Recentemente, o Tribunal Constitucional chumbou os estatutos do Chega, condenando a “significativa concentração de poderes” no líder do partido e rejeitando a punição de militantes por “insubordinação”. De Putin e da captura das instituições é melhor nem falar.
Naturalmente, estes casos são diferentes entre si em múltiplas dimensões. Não são comparáveis os estragos e a gravidade das consequências das ações destas figuras iluminadas, todo-poderosas, que prometem mudar este mundo e o outro, e que atraem hordas de entusiastas (ou, na melhor das hipóteses, observadores passivos). Mas há um núcleo de semelhanças, entre estes e outros casos, que passo a citar.

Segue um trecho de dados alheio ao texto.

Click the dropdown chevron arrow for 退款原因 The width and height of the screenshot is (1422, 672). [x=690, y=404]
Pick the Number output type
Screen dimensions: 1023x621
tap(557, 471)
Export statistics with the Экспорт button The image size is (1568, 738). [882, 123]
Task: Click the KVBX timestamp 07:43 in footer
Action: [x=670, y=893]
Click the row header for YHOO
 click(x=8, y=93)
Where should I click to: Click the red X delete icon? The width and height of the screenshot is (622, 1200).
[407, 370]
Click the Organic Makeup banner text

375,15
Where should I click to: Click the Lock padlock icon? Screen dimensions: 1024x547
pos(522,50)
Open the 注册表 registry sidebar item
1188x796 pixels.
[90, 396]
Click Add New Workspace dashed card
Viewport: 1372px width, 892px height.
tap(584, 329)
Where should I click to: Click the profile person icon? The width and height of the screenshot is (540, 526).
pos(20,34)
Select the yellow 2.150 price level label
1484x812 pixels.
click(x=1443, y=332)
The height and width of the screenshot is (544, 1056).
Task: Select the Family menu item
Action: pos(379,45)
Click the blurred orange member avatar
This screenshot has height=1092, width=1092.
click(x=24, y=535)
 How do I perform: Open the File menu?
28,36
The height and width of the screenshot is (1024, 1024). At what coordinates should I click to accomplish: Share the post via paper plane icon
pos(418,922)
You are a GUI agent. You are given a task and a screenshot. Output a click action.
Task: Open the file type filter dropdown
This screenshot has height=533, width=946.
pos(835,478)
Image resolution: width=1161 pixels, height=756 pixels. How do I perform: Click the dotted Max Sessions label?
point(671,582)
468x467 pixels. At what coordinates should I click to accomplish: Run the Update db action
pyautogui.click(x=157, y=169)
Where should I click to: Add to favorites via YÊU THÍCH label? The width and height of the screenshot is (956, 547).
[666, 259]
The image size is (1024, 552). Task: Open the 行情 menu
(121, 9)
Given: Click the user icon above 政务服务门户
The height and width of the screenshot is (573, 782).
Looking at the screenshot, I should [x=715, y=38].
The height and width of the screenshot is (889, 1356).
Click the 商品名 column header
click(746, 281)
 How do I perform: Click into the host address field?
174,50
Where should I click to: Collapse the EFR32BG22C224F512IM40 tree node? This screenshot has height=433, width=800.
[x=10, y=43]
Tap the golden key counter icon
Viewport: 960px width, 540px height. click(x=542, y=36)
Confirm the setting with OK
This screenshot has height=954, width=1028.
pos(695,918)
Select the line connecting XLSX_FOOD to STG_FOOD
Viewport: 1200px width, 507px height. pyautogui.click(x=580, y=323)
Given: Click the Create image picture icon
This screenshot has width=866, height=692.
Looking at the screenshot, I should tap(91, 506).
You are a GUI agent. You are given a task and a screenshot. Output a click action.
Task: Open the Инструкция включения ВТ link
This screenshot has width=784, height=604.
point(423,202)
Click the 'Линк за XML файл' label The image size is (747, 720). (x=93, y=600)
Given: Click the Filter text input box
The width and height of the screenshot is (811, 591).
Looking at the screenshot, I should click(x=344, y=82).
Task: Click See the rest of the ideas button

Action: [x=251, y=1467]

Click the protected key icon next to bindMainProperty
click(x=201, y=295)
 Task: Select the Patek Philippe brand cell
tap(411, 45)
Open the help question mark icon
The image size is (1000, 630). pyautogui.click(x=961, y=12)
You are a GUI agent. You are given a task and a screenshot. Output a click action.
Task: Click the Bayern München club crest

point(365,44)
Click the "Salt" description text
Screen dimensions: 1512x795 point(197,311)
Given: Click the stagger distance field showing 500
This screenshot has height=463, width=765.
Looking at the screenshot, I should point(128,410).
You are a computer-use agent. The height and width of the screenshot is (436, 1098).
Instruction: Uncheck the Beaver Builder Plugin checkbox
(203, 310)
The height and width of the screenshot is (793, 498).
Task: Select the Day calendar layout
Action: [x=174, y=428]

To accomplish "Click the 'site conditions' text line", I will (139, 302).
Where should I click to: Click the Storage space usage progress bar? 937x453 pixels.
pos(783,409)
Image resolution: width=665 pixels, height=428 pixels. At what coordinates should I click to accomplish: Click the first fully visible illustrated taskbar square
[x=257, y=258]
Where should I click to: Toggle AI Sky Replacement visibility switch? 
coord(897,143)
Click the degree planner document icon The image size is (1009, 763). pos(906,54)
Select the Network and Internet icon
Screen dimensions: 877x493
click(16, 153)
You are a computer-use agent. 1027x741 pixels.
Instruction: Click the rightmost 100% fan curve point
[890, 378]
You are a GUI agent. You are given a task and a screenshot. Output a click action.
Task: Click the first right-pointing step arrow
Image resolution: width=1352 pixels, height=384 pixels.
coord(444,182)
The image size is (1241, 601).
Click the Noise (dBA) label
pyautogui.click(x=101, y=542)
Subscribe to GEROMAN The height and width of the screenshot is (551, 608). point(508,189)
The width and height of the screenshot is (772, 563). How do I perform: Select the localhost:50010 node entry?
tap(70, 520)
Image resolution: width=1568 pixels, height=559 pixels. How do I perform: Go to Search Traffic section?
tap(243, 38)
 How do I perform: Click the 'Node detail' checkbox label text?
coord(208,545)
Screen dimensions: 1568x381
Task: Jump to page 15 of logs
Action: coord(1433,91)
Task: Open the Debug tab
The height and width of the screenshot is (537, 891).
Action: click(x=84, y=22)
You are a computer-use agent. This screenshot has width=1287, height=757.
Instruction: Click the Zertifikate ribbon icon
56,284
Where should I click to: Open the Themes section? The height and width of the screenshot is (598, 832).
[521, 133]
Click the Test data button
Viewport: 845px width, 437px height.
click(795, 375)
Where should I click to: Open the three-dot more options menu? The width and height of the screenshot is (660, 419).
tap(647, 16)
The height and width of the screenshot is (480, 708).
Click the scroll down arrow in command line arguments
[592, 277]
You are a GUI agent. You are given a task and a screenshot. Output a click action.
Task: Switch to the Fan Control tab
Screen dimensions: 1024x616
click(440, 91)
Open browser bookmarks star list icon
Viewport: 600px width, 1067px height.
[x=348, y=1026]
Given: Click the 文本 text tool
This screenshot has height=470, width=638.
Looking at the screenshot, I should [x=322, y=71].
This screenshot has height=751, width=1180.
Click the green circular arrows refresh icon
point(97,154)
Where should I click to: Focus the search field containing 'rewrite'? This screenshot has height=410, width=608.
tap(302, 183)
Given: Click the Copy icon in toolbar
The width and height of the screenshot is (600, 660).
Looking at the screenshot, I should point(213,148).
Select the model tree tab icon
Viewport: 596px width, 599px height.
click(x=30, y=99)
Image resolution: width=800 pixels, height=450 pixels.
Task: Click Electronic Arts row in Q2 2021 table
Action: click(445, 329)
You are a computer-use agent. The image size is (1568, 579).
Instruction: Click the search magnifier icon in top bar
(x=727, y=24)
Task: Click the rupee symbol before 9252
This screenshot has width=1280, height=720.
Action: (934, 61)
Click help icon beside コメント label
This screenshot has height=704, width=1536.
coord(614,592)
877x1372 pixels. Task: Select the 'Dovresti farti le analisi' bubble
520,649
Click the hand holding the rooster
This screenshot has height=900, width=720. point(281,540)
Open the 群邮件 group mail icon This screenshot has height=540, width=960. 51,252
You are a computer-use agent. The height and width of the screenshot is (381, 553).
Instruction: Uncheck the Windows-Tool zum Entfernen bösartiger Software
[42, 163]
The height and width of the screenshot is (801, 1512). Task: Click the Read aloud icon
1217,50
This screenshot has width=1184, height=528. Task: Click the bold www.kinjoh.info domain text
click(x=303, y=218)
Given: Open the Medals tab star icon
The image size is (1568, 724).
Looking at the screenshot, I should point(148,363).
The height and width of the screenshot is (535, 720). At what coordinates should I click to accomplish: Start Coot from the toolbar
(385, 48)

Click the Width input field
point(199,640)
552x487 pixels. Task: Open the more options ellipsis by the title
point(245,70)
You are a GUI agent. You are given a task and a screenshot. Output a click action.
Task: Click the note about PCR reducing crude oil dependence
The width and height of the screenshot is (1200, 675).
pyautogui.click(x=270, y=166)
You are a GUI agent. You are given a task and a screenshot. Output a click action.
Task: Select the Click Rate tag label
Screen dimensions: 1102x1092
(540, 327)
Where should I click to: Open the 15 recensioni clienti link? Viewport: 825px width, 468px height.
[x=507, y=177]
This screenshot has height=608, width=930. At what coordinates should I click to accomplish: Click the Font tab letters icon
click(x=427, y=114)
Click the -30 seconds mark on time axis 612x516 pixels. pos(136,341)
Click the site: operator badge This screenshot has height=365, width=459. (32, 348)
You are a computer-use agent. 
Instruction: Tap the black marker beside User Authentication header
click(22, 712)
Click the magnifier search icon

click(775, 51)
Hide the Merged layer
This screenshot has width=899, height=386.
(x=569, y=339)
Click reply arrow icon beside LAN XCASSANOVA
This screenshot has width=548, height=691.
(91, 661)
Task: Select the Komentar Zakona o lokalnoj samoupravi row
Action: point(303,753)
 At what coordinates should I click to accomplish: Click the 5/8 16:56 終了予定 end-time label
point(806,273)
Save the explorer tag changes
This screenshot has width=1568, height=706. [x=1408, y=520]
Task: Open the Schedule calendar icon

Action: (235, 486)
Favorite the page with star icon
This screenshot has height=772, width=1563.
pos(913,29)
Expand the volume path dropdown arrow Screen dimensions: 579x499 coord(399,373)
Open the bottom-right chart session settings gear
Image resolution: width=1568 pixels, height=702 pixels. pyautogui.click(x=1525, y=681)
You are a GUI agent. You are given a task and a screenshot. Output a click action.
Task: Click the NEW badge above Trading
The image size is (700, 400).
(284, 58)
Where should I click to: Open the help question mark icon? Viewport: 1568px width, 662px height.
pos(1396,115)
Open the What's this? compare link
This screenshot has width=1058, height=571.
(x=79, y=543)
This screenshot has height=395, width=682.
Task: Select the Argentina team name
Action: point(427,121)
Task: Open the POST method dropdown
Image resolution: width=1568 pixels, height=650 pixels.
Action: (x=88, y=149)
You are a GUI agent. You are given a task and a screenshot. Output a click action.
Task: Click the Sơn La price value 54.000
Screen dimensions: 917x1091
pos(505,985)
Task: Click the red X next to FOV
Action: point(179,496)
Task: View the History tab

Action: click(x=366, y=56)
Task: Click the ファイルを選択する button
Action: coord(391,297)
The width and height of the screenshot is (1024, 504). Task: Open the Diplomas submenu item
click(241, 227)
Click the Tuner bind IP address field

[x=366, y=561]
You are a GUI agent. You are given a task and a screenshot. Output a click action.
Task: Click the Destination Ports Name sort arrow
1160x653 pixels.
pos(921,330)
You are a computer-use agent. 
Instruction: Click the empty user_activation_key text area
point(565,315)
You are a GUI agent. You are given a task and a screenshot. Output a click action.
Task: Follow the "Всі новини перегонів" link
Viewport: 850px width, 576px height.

Estas lideranças concentram poder. Detestam limites institucionais ao exercício da sua vontade. Rotulam como desleais quem delas discorda. Odeiam ter de explicar as suas decisões. Adoram o consenso – e atacam as ovelhas negras que pensam pela própria cabeça. Atacam quem se atravessa no seu caminho para, acusam, criar engulhos à prossecução da sua missão. Atribuem-se qualidades morais elevadas – mas não se escusam a usar experientes imorais para alcançarem os seus objetivos.
Estas lideranças “são a organização” (ou o país) – pelo que os opositores e discordantes são rotulados como inimigos da organização, do povo ou do país. Por fim, estas lideranças falam em tom messiânico. Articulam uma narrativa assente numa alegada missão virtuosa que se atribuem o dever de prosseguir (“Deus confiou-me a difícil, mas honrosa missão de transformar Portugal”, Ventura dixit). E não se pense que este messianismo é exclusivo da vida política. Adam Neumann, o semideus que fundou e liderou a WeWork, era bem claro: “Estamos aqui para mudar o mundo.
Menos do que isso não me interessa”. Elizabeth Holmes, condenada recentemente a uma pena de prisão superior a uma década, afirmou aos empregados: “O miniLab é a coisa mais importante que o mundo alguma vez criou. Se não acreditam nisso, devem sair já”. Em suma: qualquer quer seja a arena em que operam, estas lideranças encaram a organização como um feudo pessoal.
Creio haver algumas lições a extrair desta evidência. Primeira: é dever das lideranças cultivar o desconforto provindo da crítica e dos limites ao seu próprio poder. Segunda: é fundamental que as organizações não se deslumbrem com salvadores todo-poderosos e antes criem quadros institucionais que limitam o poder das lideranças. Terceira: como liderados (e cidadãos), temos o dever de desenvolver espírito crítico, e mesmo desconfiança, perante lideranças messiânicas que detestam ser contrariadas e submetidas a freios e contrapesos.
As lideranças que não criam, ou não aceitam, limites ao seu poder devem ser alvo da nossa crítica e de uma fundada desconfiança. A força regeneradora de uma boa liderança radica, em grande medida, no vigor e na sabedoria contida nos pesos e contrapesos que a impedem de exercer o poder com rédea solta. Para que os “donos-disto-tudo” não se transformem em “destruidores-disto-tudo”.